:: PROBLEMS TO WORK ON ::
- a) Please answer these questions from the Early Cutting review thread:
(i) Which appendix section was added to discuss other domains?
(ii) For CIFAR-10 with Asym. 40% noise, how many samples filtered by Early Cutting were clean but removed?
(iii) Which figure shows the sensitivity analysis for thresholds?
- b) Transcribe the Early Cutting review thread from "3. Methodological Details" to "Q6 & Weakness 6)".

Thank you to the authors for your response. I have read the response and acknowledge the "Mandatory Acknowledgement" as per the NEURIPS 2025 policy.
On influence functions
Thank you for turning these experiments around so quickly. I am a bit confused about the direction (you wrote that "all mislabeled examples are harmful (positive influence scores)"). Typically, positive cross-influence describes that the accuracy of a validation example prediction is increased, not decreased. Can you please elaborate what you mean here?
Theoretical Grounding of the Gradient Criterion (in response to Q3)
Thank you
Applying Early Cutting to Loss-Based Methods (in response to Q4)
Thank you. I understand your concerns about Co-Teaching and will not hold this against you as I admit to also not be deeply familiar with the methods.
2.2. Exploring Applicability Across Domains and Tasks (in response to Q2)
We have added a new appendix section (B.11) to discuss the potential translation of our concepts to other domains, as you suggested. We provide some conceptual examples, in brief: In NLP, an MEE could be a text with strong, misleading keywords. For instance, a sarcastic positive review like "Wow, I can't believe how awful the service was" being mislabeled as "Positive". A model might quickly learn this incorrect association due to "Wow" and "can't believe". The Early Cutting criteria could be adapted by using the gradient norm of input word embeddings. In regression, an MEE could be a data point where a feature has a strong local linear relationship with the target value, but this relationship is globally spurious. The model would fit this pattern early on. Our criteria (high loss, high confidence in a different value range, and stable gradients) could be conceptually adapted.
3. Methodological Details
3.1. Precision Analysis of MEE Removal (in response to Q5)
Thank you for this question. The data is included in the last row of Table 1 (Additional Samples Filtered...). To make this clearer, we present the absolute numbers of "truly mislabeled" vs. "clean but removed (false positives)" for the samples filtered by Early Cutting:
| Number of Samples Filtered by Early Cutting | Truly Mislabeled | Clean but Removed (False Positives) |
|---|---|---|
| CIFAR-10 with Sym. 40% noise | 55 | 43 |
| CIFAR-10 with Asym. 40% noise | 182 | 9 |
| CIFAR-10 with Pair. 40% noise | 74 | 87 |
| CIFAR-10 with Ins. 40% noise | 274 | 26 |
3.2. Further Rationale on Thresholds and the "Later Stage" (in response to Q6 & Weakness 6)
On Percentile Thresholds: Our initial percentile values were determined empirically on a held-out validation set, which is standard practice. However, our core argument is that the method's success is not contingent on these exact values. As the sensitivity analysis in Figure 5 shows, performance is highly stable across a wide range of thresholds.
We agree that the optimal thresholds may correlate with the noise rate, this is a good idea for optimal performance. Given the time constraints in emergency reviewing, we commit to adding an experiment exploring this relationship in the appendix. We note, however, that our fixed thresholds already achieve strong performance across all reported noise rates, although it may not be the best.

:: MATERIAL ::
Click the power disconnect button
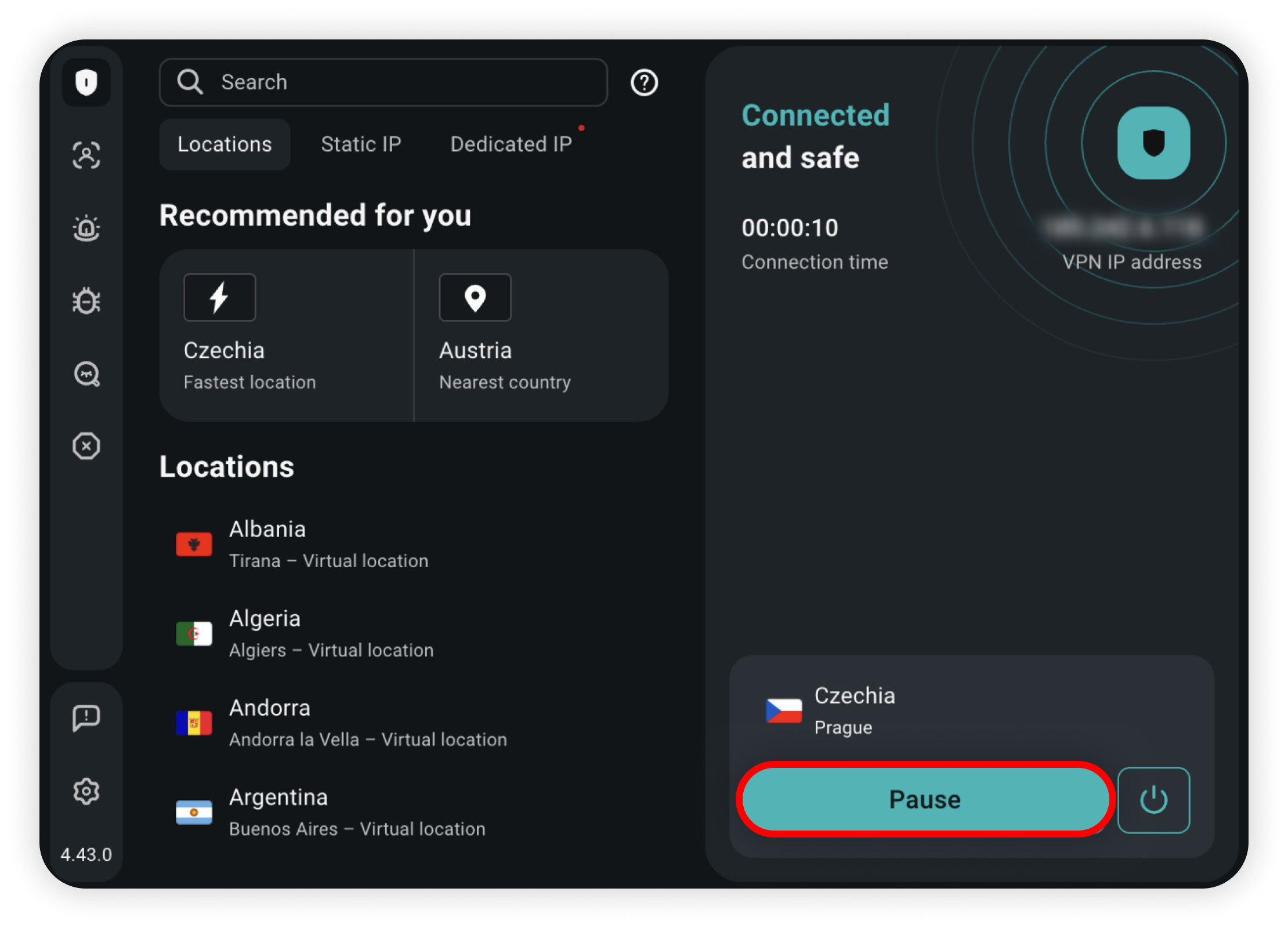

:: RESULTS OF THE TASKS ::
- a)
(i) B.11
(ii) 9
(iii) Figure 5

- b)
3. Methodological Details
3.1. Precision Analysis of MEE Removal (in response to Q5)
Thank you for this question. The data is included in the last row of Table 1 (Additional Samples Filtered...). To make this clearer, we present the absolute numbers of "truly mislabeled" vs. "clean but removed (false positives)" for the samples filtered by Early Cutting:
| Number of Samples Filtered by Early Cutting | Truly Mislabeled | Clean but Removed (False Positives) |
|---|---|---|
| CIFAR-10 with Sym. 40% noise | 55 | 43 |
| CIFAR-10 with Asym. 40% noise | 182 | 9 |
| CIFAR-10 with Pair. 40% noise | 74 | 87 |
| CIFAR-10 with Ins. 40% noise | 274 | 26 |
3.2. Further Rationale on Thresholds and the "Later Stage" (in response to Q6 & Weakness 6)